____ 引用段落
//文本转换为UNICODE
//pInByte 从文本文件读入的数据
//iInBytesLen 原始数据字节长度
//pWchString 返回转换后的UNICODE数据(以0结束)
//返回转换后UNICODE数据长度
int ConvertText2Unicode(const BYTE *pInByte, const int iInBytesLen, LPWSTR *pWchString)
{
int iWChDataLen = 0;
if(pInByte && iInBytesLen > 0 && pWchString)
{
WCHAR *pWchData = NULL;
if(iInBytesLen > 3
&& pInByte[0] == '\xEF' && pInByte[1] == '\xBB' && pInByte[2] == '\xBF')//UTF8-BOM
{
int icp = CP_UTF8;
LPCSTR pSrcIn = (LPCSTR)(pInByte+3); //skip head
int iSrcLen = iInBytesLen-3;
iWChDataLen = MultiByteToWideChar(icp, 0, pSrcIn, iSrcLen, NULL, 0);
pWchData = new WCHAR[iWChDataLen + 1];
MultiByteToWideChar(icp, 0, pSrcIn, iSrcLen, pWchData, iWChDataLen);
pWchData[iWChDataLen] = 0;
}
else if(iInBytesLen > 2
&& pInByte[0] == '\xFF' && pInByte[1] == '\xFE') //UNICODE
{
LPCWSTR pSrcIn = (LPCWSTR)(pInByte+2); //skip head
iWChDataLen = (iInBytesLen-2)/2;
pWchData = new WCHAR[iWChDataLen + 1];
memcpy(pWchData, pSrcIn, iWChDataLen*sizeof(WCHAR));
pWchData[iWChDataLen] = 0;
}
else if(iInBytesLen > 2
&& pInByte[0] == '\xFE' && pInByte[1] == '\xFF') //UNICODE Big-endian
{
const BYTE *pSrcIn = pInByte+2; //skip head
iWChDataLen = (iInBytesLen-2)/2;
pWchData = new WCHAR[iWChDataLen + 1];
//大小端转换
for(int iSrc=0,iDst=0; iDst<iWChDataLen; iSrc+=2, iDst++)
________
任务要求 A. 根据注释,这段文本转 Unicode 的代码中的函数返回什么?
任务要求 B.
下面三个说法是否与这段文本转 Unicode 的代码相符?逐条回答“是”或“否”,并原样引用代码中起决定作用的文字。
(i) 遇到 UTF-8 BOM 时,函数会跳过数据开头的三个字节。
(ii) 开头两个字节为 FF FE 的数据按大端 Unicode 处理。
(iii) 小端 Unicode 分支用 memcpy 复制数据。
任务要求 C. 从这段文本转 Unicode 的代码最后一行之后接着续写。
____ 提取的行
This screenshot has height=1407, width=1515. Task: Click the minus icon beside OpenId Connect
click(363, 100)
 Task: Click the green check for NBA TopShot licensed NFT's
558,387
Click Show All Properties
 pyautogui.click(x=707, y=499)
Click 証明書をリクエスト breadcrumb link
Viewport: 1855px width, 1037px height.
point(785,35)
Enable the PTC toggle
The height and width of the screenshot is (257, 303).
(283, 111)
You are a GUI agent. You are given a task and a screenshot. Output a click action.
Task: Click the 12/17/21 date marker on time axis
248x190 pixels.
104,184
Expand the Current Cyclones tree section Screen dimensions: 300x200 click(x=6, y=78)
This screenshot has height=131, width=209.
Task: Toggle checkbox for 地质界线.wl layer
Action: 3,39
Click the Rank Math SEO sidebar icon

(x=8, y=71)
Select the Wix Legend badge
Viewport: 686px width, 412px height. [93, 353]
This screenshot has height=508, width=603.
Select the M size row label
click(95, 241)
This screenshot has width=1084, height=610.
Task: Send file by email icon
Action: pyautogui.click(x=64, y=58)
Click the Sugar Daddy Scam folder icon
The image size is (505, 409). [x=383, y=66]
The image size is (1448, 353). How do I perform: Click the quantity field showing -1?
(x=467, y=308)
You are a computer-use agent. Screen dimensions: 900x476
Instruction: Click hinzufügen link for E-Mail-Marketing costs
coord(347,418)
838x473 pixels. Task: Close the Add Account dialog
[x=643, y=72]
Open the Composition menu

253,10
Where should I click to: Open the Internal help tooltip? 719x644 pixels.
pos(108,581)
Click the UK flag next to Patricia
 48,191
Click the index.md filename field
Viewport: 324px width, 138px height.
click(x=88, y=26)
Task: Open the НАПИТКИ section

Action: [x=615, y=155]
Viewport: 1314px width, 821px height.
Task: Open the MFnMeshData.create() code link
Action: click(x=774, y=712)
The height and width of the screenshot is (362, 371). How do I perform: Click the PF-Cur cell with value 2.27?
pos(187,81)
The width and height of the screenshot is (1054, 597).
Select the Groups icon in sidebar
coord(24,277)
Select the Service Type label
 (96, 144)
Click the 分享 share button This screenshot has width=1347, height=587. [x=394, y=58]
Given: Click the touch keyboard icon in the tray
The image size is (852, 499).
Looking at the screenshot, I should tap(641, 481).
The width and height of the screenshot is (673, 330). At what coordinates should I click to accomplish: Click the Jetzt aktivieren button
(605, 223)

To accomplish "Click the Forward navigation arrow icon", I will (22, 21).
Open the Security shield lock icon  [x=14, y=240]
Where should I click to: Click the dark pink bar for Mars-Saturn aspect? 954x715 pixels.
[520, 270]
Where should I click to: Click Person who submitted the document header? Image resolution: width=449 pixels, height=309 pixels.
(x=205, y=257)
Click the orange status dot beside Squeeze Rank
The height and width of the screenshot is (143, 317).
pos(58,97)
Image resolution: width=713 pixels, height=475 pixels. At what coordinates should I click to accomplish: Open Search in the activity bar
________
正确答案 A. 返回转换后 UNICODE 数据的长度。

正确答案 B.
(i) 是:“LPCSTR pSrcIn = (LPCSTR)(pInByte+3); //skip head”
(ii) 否:“pInByte[0] == '\xFE' && pInByte[1] == '\xFF') //UNICODE Big-endian”
(iii) 是:“memcpy(pWchData, pSrcIn, iWChDataLen*sizeof(WCHAR));”

正确答案 C.
{
pWchData[iDst] = MAKEWORD(pSrcIn[iSrc+1], pSrcIn[iSrc+0]);
}
pWchData[iWChDataLen] = 0;
}
else if(iInBytesLen > 0) //常规文本
{
int icp = CP_THREAD_ACP; //按当前线程代码页转换
LPCSTR pSrcIn = (LPCSTR)pInByte;
iWChDataLen = MultiByteToWideChar(icp, 0, pSrcIn, iInBytesLen, NULL, 0);
pWchData = new WCHAR[iWChDataLen + 1];
MultiByteToWideChar(icp, 0, pSrcIn, iInBytesLen, pWchData, iWChDataLen);
pWchData[iWChDataLen] = 0;
}
else
{
}
*pWchString = pWchData;
}
return iWChDataLen;
}
//测试函数
{
BYTE *pInByte = NULL;
int iInBytesLen = 0;
WCHAR *pWchData = NULL;
int iWChDataLen = 0;
//读入文件
try
{
CFile file(szInFile, CFile::modeRead);
iInBytesLen = (int)file.GetLength();
pInByte = new BYTE[iInBytesLen + 2];
memset(pInByte, 0, iInBytesLen + 2);
file.Read(pInByte, iInBytesLen);
file.Close();
pInByte[iInBytesLen] = 0;
}
catch (CFileException* e)
{
e->ReportError();
e->Delete();
}
if(pInByte && iInBytesLen > 0)
{
iWChDataLen = ConvertText2Unicode(pInByte, iInBytesLen, &pWchData);
if(iWChDataLen > 0 && pWchData)
{
OutputDebugStringW(pWchData);
OutputDebugStringW(L"\r\n");
}
}
if(pWchData)
delete [] pWchData;
if(pInByte)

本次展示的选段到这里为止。